NOTE: The columns in the CSV file reflect the columns in the table as displayed, but additional columns are included at the end by default. If the default columns match those displayed, those columns come first in the CSV file, followed by the remaining default columns. - Select Response
- Create Report
- Business Report (PDF). Create a PDF report and run it immediately, which then appears in the Report Manager.
- CSV. Create a CSV report and run it immediately, which then appears in the Report Manager.
- XLS. Create an XLS report and run it immediately, which then appears in the Report Manager.
- Schedule. Schedule a report to run at a later time, which then appears in the Report Manager.
- Settings
- Edit Table Columns. Click Actions > Edit Table Columns to add the Quarantine Status table column.
NOTE: Previously, when a quarantine action failed, the Incident Response was reported as Allowed. Now when there is a quarantine failure, the Incident Response is reported correctly as Quarantine Failed.
For more information on default table columns, and other available columns, see Policy Incidents Page.
Policy Incident Cloud Card
Click a row to display the Policy Incidents Cloud Card, which includes the Quarantine Status of the selected incident.
You can also:
- Owner. Assign an owner.
- Incident Response. Assign an Incident Response.
- Incident Status. Assign an Incident Status.
- Download a Quarantined File. In the Cloud Card, under Content, click the link to the file to download the quarantined file.
Quarantine Statuses
To add the Quarantine Status column to the Policy Incidents table, click Actions > Edit Table Columns, and select Quarantine Status.
Available Quarantine Statuses include:
- New. File has been quarantined and requires review.
- Pending. File has been put in the queue to be restored or deleted.
- Deleted. File has been permanently removed from the cloud service provider.
- Restored. File has been restored to its original location, the tombstone has been removed, and an email was sent to the user.
- Auto Restored.
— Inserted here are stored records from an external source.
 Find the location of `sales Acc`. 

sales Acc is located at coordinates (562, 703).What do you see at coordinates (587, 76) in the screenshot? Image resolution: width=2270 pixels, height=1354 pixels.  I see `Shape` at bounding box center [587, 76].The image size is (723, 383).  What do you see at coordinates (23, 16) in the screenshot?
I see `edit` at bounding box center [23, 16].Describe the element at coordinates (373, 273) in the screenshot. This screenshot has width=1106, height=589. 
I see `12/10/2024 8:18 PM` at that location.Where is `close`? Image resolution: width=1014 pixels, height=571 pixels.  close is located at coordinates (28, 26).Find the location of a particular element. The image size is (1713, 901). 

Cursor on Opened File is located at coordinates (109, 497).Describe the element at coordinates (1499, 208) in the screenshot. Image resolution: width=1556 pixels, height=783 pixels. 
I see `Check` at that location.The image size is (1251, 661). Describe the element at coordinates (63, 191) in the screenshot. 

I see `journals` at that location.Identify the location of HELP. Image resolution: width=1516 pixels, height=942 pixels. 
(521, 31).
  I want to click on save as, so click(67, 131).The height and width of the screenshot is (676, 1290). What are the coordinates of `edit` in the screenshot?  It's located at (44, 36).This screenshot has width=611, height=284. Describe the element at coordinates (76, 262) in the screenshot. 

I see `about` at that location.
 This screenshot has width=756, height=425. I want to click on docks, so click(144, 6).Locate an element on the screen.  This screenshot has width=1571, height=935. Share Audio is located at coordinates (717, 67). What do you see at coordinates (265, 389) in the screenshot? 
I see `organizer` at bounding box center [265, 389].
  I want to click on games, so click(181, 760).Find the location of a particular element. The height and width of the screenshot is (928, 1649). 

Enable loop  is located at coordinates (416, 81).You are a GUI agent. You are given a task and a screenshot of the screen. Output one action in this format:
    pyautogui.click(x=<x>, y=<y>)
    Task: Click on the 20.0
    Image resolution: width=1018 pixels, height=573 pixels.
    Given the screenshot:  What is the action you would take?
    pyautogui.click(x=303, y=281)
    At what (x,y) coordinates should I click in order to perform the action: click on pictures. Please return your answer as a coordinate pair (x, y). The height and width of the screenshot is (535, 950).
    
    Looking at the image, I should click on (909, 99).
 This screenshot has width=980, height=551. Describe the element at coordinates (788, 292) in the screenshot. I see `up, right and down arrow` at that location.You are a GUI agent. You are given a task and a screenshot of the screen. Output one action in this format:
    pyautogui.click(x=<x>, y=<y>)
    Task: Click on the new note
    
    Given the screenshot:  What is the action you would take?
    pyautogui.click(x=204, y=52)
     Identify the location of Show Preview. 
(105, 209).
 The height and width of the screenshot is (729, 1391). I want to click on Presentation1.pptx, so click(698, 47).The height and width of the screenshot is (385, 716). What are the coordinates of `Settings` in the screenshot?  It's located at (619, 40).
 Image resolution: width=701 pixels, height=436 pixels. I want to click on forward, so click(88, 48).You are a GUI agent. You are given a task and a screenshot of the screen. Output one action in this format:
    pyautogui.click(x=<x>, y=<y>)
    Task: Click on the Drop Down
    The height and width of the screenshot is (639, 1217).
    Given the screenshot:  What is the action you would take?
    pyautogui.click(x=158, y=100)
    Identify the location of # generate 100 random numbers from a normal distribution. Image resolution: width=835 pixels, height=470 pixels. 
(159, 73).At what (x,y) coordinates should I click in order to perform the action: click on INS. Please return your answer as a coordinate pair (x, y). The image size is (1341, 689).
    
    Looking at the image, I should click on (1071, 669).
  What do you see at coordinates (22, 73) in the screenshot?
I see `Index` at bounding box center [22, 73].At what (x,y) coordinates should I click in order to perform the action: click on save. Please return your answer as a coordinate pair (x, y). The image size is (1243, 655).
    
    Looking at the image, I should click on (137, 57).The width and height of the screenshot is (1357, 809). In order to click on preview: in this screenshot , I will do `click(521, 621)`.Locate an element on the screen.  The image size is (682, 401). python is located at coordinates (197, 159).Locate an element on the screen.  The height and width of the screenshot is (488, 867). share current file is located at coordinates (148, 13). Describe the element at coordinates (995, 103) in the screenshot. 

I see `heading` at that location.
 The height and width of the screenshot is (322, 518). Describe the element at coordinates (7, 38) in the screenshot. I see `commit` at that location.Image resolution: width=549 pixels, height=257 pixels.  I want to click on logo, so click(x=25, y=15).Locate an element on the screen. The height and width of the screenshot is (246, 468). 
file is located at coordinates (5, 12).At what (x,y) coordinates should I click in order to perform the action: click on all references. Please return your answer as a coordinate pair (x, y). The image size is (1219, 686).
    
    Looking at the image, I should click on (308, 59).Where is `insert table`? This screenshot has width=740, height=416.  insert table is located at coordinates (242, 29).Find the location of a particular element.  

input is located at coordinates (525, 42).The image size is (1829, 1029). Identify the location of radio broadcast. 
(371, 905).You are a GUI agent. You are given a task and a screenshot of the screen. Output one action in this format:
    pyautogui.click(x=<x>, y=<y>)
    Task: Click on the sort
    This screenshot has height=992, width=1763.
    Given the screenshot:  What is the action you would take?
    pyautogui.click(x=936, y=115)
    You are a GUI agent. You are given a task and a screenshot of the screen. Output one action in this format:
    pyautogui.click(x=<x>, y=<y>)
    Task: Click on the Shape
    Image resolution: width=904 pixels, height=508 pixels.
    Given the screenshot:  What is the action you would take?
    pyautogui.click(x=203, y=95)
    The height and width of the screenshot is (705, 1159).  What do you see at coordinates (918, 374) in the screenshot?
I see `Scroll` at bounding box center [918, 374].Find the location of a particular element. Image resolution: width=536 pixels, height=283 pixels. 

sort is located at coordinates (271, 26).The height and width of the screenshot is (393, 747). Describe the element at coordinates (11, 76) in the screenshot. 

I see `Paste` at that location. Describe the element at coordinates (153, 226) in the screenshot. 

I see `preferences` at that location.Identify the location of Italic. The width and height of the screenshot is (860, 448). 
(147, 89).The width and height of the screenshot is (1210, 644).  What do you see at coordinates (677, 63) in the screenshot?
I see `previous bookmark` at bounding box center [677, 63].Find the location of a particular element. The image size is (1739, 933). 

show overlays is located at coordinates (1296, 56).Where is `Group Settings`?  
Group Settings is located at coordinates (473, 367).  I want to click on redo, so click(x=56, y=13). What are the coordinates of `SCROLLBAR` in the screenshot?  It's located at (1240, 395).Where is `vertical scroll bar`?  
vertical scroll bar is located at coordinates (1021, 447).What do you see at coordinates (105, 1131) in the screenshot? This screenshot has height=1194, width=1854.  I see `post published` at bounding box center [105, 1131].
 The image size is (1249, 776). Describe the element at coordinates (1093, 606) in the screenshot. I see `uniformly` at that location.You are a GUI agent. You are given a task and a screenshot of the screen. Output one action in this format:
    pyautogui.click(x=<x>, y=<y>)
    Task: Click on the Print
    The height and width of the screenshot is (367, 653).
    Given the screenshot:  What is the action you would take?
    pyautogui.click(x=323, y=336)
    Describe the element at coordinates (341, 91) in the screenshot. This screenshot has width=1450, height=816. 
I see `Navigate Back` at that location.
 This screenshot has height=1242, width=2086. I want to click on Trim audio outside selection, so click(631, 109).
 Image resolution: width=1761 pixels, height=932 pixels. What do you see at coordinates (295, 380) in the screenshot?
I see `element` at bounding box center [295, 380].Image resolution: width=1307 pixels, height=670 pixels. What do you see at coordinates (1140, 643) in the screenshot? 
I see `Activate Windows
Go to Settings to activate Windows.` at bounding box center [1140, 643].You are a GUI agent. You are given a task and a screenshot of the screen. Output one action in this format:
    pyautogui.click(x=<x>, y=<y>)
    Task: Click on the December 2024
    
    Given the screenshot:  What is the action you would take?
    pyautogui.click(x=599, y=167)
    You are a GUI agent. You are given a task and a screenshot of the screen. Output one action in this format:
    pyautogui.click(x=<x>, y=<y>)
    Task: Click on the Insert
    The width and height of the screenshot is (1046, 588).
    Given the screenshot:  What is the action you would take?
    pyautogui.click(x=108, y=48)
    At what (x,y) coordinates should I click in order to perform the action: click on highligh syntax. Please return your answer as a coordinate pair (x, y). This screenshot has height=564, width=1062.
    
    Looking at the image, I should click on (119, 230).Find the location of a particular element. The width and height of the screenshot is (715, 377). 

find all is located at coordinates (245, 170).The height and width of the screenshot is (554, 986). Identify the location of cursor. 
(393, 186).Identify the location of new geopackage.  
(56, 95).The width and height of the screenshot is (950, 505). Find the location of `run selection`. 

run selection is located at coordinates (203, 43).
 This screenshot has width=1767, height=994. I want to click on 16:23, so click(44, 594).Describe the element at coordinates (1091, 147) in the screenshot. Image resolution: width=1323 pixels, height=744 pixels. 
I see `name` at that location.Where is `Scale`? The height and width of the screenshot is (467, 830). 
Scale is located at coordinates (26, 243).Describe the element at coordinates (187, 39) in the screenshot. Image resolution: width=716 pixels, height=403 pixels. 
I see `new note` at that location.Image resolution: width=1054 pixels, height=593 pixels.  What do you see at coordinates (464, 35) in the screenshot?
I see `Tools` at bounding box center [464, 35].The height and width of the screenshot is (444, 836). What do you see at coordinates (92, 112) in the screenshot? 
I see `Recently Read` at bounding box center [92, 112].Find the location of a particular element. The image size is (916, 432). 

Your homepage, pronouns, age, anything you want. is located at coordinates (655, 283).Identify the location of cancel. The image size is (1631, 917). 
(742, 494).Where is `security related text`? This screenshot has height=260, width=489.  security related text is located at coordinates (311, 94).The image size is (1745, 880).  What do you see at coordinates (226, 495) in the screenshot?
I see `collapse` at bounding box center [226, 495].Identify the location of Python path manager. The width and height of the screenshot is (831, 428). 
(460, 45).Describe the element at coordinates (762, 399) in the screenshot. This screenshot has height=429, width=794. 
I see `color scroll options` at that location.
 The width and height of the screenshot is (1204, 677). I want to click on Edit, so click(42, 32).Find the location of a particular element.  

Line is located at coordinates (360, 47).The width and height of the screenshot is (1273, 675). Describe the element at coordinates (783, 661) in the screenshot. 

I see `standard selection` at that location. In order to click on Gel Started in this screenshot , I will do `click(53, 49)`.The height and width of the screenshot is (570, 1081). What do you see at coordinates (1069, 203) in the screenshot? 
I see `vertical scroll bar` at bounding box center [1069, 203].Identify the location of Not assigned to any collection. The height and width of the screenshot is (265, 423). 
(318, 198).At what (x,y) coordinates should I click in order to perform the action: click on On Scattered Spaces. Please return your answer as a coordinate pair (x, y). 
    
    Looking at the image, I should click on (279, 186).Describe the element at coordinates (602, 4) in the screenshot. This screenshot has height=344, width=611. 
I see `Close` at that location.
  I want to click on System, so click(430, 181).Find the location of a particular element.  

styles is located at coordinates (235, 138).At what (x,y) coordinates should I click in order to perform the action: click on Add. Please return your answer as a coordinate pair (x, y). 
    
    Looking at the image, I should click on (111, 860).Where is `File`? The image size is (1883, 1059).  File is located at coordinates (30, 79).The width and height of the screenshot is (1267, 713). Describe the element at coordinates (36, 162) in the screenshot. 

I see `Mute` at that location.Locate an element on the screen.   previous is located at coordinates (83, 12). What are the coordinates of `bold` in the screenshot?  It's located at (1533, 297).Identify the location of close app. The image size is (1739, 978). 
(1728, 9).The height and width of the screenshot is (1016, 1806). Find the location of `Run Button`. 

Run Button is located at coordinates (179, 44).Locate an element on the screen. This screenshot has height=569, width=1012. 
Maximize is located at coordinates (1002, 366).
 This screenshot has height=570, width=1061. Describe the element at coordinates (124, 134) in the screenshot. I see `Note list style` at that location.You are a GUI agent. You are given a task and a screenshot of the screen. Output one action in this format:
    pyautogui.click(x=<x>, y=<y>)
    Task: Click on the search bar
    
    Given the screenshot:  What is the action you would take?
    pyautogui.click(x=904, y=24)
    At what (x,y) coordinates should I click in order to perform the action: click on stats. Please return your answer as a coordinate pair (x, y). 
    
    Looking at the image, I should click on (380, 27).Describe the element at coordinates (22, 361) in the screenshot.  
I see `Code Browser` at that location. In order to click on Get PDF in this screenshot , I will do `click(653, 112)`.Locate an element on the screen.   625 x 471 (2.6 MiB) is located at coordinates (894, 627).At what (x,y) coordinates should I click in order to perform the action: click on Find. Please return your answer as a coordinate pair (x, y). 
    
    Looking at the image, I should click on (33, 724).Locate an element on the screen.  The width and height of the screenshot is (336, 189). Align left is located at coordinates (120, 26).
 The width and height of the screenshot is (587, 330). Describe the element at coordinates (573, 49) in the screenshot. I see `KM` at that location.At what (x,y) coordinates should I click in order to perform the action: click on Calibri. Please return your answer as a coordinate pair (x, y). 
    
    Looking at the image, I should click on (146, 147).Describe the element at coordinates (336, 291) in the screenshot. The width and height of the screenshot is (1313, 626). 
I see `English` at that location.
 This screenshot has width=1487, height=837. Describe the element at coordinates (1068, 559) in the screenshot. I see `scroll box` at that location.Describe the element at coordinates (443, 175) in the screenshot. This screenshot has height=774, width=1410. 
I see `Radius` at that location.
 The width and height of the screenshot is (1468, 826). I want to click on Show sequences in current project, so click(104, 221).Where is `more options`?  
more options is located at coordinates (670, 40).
File has been restored automatically based on Auto Restore settings and an email was sent to the user.
- Processing. The quarantine is still in process.
- Failed. Restore or delete operation failed due to a service disruption, connectivity issues, etc.
- Quarantine Unsuccessful. Skyhigh CASB could not quarantine a file even after multiple attempts. This could be caused by:
- A user is editing the document, so the file is locked and cannot be quarantined by Skyhigh Security.
- Data retention is enabled in Microsoft Office 365, and that is preventing Skyhigh Security from quarantining or deleting the data.